#### Extracted text ####
Jump to content
While the thread author can add an update and reopen discussion, this thread was last posted in over a month ago. Want to continue the conversation? Feel free to start a new thread instead!

Recommended Posts

Posted

. . .Ugggh . . . I am having such problems and would really like some advice about my situation. My problems with my current relationship are so numerous, I really don't know where to begin.

 

Essentially, after a few nervous breakdowns and debilitating heartache, I have decided to leave my boyfriend of nearly a year. Sounds in itself simple enough, but it's not. We live together with his two young children (five and seven year old girls), as well as with his 16 year old brother, who he is the guardian of. His parents are dead, and his estranged wife (who he has been separated from for two years) was imprisoned during the bulk of our relationship, and is now only out on a strict probation. She only has supervised visits with the girls for three hours each week.

 

I love the children DEARLY. I spend nearly every day with them, and have become their mother figure. They actually call me "mom." My relationship with them is amazing, and they are doing so well (all A's in school, adjusting well, etc).

 

I also love their father, but there are MAJOR problems in my relationship that I don't think can be fixed. Essentially, I do everything in our relationship. I work a full-time job, attend doctoral school, and raise the three children almost solely on my own. His job is 1pm-9pm in an area 1.5 hours away, so he sees the kids in the morning for about an hour on weekdays, and then during the weekends, he should have the time free to be with me and the family, but he mostly goes off and does his own thing, leaving me with the kids.

 

He doesn't lift a single finger around the house. I do EVERYTHING: cook, clean, tend to the children, make appointments, pay the bills on time, decorate for the holidays, plan birthday parties- you name it. I tried to stop doing these things as I felt I was enabling him, but then he does nothing and everything falls apart (no clean clothes, no report cards signed, no birthday plans for the kids, etc). I have lost so much respect for him.

 

The most hurtful thing is that I feel he spends zero time for me and has no regard for my feelings. His commute home should take about an hour with no traffic, meaning he should be home to spend time with me and his brother by 10pm ish each night. Instead, he chooses to go to his cousin's house and play cards and get drunk and strolls in between 1-3am while I am asleep. I have had out and out brawls with him about this. He says I am "suffocating him" when I don't "allow" him to do what he wants to do, and that I need to give him space. I rarely see him as it is, and I cannot tolerate this disrespectful, immature, and dangerous behavior. Also, how can I trust that he is where he is, or is doing what he says?
####
Requirements:
Please rewrite the forum post's part that opens with the words containing "Recommended Posts" and closes with "where to begin.", putting "guidance" in place of "advice".
#### Rows ####
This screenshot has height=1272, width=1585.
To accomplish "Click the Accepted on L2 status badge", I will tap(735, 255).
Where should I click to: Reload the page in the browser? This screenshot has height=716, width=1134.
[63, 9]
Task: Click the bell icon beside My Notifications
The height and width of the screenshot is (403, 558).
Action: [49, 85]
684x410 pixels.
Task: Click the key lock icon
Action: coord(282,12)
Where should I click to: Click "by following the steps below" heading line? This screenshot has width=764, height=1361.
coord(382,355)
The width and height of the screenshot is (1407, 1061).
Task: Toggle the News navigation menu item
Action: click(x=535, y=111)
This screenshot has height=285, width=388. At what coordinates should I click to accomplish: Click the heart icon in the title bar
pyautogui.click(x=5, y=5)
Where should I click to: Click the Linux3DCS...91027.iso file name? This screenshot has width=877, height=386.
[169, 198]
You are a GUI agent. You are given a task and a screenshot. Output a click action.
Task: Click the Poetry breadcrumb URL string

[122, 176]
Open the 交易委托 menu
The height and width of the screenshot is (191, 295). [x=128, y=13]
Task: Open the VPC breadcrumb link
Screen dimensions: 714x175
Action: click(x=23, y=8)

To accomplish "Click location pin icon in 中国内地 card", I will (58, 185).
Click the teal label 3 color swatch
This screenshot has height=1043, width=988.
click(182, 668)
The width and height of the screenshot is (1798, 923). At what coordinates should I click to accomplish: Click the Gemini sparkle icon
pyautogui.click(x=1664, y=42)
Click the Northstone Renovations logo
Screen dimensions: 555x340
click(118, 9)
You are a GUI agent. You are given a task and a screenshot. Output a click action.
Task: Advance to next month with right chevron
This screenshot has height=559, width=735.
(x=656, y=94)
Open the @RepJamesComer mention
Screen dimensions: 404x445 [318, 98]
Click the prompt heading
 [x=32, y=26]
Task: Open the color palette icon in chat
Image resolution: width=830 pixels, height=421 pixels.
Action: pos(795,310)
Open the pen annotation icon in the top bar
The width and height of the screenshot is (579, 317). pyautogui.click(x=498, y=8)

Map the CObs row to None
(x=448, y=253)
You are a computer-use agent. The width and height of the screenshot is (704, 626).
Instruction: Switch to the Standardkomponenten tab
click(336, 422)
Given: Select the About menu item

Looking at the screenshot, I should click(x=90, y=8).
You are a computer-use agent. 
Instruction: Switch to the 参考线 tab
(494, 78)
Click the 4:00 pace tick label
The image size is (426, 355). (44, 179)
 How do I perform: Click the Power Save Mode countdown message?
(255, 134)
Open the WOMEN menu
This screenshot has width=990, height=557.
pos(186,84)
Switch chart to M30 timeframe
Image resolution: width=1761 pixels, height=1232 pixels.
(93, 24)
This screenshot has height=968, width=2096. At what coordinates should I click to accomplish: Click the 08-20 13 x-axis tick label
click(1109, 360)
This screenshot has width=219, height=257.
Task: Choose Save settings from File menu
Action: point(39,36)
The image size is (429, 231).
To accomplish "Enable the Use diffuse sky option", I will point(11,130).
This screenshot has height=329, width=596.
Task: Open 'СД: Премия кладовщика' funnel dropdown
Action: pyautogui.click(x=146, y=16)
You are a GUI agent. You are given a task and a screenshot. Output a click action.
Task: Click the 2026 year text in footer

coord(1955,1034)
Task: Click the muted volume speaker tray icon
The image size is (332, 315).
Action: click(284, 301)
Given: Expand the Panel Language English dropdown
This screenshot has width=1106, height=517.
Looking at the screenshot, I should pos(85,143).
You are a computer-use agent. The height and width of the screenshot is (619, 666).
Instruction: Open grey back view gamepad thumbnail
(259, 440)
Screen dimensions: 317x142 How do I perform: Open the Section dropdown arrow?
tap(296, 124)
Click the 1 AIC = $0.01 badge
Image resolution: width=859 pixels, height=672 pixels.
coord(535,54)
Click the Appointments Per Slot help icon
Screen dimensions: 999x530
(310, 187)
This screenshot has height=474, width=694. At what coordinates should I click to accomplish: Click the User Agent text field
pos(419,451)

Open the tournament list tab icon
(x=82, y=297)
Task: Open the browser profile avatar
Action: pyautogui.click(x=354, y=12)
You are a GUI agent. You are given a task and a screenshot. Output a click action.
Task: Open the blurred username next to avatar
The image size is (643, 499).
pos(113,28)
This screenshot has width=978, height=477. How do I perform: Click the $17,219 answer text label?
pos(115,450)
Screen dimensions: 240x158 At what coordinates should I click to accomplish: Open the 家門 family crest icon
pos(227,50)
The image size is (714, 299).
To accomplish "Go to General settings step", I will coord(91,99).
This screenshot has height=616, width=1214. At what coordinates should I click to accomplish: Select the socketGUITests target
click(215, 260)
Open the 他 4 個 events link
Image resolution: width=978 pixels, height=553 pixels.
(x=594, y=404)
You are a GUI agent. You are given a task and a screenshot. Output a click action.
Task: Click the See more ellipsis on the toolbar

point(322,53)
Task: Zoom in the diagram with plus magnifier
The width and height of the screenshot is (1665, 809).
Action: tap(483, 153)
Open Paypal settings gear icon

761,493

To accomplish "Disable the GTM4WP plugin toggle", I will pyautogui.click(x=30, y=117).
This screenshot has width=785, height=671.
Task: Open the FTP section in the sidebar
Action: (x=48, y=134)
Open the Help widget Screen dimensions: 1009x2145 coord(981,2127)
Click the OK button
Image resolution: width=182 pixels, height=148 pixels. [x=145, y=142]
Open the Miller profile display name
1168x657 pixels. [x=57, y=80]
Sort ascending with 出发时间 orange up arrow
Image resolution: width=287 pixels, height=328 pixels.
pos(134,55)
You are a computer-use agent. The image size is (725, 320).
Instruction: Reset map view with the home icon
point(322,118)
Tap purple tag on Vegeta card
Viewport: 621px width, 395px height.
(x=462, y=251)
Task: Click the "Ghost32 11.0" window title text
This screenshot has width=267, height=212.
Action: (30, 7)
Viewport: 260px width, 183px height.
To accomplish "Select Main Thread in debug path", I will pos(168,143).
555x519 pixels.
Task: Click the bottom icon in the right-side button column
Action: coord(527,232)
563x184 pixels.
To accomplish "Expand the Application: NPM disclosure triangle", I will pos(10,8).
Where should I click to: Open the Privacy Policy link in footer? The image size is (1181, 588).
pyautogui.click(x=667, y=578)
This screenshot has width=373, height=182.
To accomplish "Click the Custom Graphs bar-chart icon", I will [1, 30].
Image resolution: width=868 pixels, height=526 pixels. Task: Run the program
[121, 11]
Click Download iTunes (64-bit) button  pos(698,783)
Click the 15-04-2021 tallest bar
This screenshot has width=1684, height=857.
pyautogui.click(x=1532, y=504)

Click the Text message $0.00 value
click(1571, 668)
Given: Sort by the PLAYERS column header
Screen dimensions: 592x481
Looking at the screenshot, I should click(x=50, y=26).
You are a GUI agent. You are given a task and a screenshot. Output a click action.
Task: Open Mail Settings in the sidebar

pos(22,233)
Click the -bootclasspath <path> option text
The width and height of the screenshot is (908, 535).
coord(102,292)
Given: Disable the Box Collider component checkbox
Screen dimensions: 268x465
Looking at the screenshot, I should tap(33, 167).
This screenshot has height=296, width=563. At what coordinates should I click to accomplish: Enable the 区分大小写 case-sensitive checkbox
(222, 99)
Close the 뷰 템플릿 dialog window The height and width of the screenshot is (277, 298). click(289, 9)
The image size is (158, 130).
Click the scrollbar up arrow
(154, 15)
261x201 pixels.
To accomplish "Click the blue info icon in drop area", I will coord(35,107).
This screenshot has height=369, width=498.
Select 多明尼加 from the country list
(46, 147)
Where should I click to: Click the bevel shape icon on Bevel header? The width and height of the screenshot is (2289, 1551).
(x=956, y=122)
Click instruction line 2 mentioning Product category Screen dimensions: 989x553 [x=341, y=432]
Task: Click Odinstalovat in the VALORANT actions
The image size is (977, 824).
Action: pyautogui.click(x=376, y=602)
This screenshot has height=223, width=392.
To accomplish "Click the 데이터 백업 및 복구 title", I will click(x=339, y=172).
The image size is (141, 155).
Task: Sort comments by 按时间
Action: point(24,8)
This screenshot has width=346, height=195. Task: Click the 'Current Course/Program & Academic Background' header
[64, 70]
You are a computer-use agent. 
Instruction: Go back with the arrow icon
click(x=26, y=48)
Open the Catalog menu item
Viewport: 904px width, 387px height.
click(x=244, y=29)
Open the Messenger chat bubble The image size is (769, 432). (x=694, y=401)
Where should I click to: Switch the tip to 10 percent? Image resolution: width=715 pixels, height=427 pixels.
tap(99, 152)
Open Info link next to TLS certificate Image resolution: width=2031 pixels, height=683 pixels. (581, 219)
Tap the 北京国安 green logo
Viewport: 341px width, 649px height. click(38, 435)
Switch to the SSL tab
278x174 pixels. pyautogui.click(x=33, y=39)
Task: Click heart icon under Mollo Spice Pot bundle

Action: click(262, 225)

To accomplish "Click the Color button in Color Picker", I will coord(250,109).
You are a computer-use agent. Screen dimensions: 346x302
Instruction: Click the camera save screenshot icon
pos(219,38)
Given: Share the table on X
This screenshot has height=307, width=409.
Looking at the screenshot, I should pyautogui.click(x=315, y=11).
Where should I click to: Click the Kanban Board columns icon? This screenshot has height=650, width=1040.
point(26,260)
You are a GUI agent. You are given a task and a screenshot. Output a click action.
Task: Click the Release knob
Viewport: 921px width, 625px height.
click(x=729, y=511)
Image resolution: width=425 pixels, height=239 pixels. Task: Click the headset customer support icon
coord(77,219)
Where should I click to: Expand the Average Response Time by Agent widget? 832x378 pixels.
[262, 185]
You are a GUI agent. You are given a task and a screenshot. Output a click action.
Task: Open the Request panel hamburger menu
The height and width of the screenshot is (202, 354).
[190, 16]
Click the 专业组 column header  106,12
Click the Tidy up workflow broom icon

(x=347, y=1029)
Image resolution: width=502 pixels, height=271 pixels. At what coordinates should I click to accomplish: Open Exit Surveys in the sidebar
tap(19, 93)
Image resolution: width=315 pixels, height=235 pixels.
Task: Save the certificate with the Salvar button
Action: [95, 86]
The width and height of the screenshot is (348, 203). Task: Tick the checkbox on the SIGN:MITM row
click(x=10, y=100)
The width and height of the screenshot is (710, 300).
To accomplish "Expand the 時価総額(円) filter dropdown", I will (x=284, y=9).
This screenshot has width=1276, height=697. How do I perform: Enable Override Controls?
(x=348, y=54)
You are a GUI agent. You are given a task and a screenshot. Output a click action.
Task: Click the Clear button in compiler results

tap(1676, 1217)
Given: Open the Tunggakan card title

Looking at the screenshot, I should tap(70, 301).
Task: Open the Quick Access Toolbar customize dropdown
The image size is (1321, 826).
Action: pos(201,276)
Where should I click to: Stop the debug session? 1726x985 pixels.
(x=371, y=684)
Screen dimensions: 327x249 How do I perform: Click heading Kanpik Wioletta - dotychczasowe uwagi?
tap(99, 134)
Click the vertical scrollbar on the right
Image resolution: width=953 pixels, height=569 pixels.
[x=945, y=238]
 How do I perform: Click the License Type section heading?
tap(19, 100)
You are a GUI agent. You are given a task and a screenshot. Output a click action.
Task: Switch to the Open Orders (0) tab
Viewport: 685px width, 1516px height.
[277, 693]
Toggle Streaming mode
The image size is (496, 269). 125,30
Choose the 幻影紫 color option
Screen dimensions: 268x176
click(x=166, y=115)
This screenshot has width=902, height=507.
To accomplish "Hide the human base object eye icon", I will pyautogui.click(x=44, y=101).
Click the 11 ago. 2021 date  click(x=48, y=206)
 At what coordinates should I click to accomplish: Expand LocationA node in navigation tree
####
Full response:
Recommended Posts

Posted

. . .Ugggh . . . I am having such problems and would really like some guidance about my situation. My problems with my current relationship are so numerous, I really don't know where to begin.